How would you define class elements?
How would you give me exact--
you have to generate every class element.
AUDIENCE: Why do you feel that this ability is
necessary for a--
LEV GOLDFARB: Well, because if you think about here is the
real classes and here is your formalism we want to have the
object mapping induces class mapping.
So if I have certain objects in the class I want to be able
to generate every object of this class only, and only this
object in the class using class representation.
I want to have this one-to-one mapping between real objects
and objects in my formalism.
AUDIENCE: So one thing that's been proposed for a one-class
classification is to find the half-space whose co-efficient
vector has the smallest [UNINTELLIGIBLE], or
something, that satisfies constraints of the--
enforce the fact that all members of your class are on
one side of the half-space, for example.
LEV GOLDFARB: But again, if you take, again--
let's go back to the real object in this mapping.

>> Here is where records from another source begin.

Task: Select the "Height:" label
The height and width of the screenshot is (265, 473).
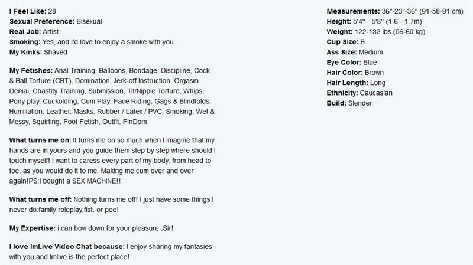Action: [339, 22]
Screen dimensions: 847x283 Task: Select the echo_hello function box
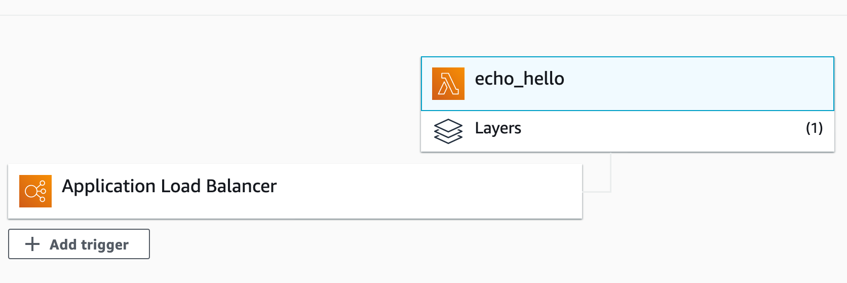tap(628, 84)
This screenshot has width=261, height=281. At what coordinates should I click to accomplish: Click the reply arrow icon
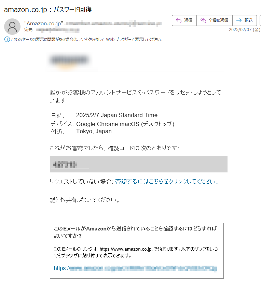(179, 20)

You remember this mapping from real
object into your formalism?
You want to ensure that after you do this that all object
that you can generate in your formalism, every object that
you can generate in your formalism, correspond to the
physical object that you are dealing with, with the class
you're dealing with.
I mean this mapping is very important because you are
mapping the actual object into objects in your formalism.
So you want to have a very tight link between the actual
object and the object that you have in your formalism.
So once you say it's a class representation you have to
then claim that every object that fall within this class
has a corresponding object in reality, which
will not be the case.
You want to have it a strong restriction.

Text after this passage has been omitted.